1 hour before the slide:


The Ebon hovered before the gaping, gnashing maws of the Mother of Serpents there upon Belarian as the layer shuddered and slid. The great serpent locked its eyes upon the fiend like a cobra upon a snake charmer; entranced, enthralled, captivated, controlled.

“And now after so many years of preparation, I have need of you my pet. I have need of you now after these long centuries of waiting and gorging you on the blood of my own kind to whet your stomach to the taste.” The Ebon said as his eyes began to glow a flickering red that was soon reflected back and amplified in the depths of the Serpent’s own.

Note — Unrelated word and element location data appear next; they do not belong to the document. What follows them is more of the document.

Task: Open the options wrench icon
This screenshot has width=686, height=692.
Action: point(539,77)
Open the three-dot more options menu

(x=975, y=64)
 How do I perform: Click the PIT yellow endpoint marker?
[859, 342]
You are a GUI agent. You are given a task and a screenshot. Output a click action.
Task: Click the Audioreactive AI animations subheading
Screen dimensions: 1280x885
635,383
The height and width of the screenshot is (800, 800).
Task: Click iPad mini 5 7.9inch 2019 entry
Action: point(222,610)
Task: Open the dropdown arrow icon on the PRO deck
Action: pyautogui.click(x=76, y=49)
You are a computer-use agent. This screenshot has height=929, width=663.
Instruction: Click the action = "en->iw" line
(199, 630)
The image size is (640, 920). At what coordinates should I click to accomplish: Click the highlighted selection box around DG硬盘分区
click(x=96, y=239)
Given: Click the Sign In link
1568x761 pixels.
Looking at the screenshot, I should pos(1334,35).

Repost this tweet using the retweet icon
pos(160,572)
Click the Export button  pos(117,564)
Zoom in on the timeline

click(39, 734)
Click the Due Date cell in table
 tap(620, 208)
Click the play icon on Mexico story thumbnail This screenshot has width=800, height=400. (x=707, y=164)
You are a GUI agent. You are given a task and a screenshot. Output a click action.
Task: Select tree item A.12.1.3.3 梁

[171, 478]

“And now as your prison begins to break, its wardings buckling and tearing from their moorings, I have much to speak to you of the coming hour. So listen, learn, submit, and obey…”

But previously…


****​


4 hours before the slide:


Anthraxus the Decayed looked up from four miles distant at the Tower that once was his, and soon would be again if all went according to plan. The ground shook as he strode between the ranks of fiends serving in his name; those who would die in his name, for death was preferable to cowardice should he succeed, and preferable to surrender should he fail. But failure was not in his mind or in his twisted heart.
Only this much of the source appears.